En las películas la muerte es rápida, con unos pocos dolores teatrales en medio de una especie de indolora calma de fondo. La realidad es distinta. La muerte suele ser larga. Hay excepciones, pero suele ser larga. Incluso cuando los estertores de la respiración son fuertes, y la misma respiración sufre pausas interminables en que parece que ya todo ha acabado, ese proceso se prolonga durante horas.
El moribundo no sufre, ya no está consciente, los calmantes, la sedación, la morfina, hace que esté como dormido. Eso lo veo bien. No hay ninguna necesidad de añadir más sufrimiento al mundo.
Lo más incómodo es tener que estar conectado, día y noche, durante semanas, en esa etapa final, a tubos con goteros. Ésa es una visión que me resulta muy desagradable. Cuando me operaron, recuerdo la sensación de liberación cuando, por fin, me quitaron la vía de la muñeca. Me imagino que cada persona es distinta. Pero la idea de no poderme mover con libertad, me era psicológicamente muy opresiva.

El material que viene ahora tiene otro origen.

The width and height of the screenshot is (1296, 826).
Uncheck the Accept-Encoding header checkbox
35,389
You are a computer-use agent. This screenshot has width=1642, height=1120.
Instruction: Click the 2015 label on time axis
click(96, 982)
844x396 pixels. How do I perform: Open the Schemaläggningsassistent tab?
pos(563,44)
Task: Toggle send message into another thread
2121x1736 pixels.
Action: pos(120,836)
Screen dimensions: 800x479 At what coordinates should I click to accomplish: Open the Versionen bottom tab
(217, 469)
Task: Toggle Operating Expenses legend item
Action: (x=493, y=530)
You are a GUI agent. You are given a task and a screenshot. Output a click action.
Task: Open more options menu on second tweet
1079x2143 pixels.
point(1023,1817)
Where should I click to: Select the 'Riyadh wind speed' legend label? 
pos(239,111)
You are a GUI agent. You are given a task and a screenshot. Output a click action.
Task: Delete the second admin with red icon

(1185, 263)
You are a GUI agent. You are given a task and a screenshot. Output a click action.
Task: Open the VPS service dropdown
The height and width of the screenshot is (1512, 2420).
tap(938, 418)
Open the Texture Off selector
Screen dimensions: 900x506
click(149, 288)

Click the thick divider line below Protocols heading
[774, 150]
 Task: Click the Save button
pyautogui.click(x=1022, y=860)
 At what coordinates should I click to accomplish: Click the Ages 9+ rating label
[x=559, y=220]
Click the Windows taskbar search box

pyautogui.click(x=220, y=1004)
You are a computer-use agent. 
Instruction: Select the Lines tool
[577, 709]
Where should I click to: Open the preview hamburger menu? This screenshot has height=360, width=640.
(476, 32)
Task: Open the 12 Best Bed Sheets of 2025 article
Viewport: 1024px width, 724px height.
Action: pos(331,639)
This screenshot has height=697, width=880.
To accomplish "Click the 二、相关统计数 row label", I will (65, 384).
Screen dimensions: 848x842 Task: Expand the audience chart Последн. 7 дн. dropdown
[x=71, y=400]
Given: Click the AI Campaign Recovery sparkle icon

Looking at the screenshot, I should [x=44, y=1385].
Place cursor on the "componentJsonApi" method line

Yo intento alegrar a las personas que visito. Les cuento chascarrillos, bromas, trato de que mi presencia sea para ellos un momento de descanso de la monotonía. Pero reconozco que cuando uno ya está un mes en el hospital, en la misma cama, en la misma silla, la paciencia se agota. Siempre soy comprensivo.
Pobrecillos. De verdad que soy comprensivo. A veces, uno se pregunta por qué la vida tiene que ser tan dura al final. El purgatorio, para muchos, no es otra cosa que el final de la vida. Debemos tener fe en la Palabra. La Palabra viva nos habla, debemos creer en ese sentido final de todo.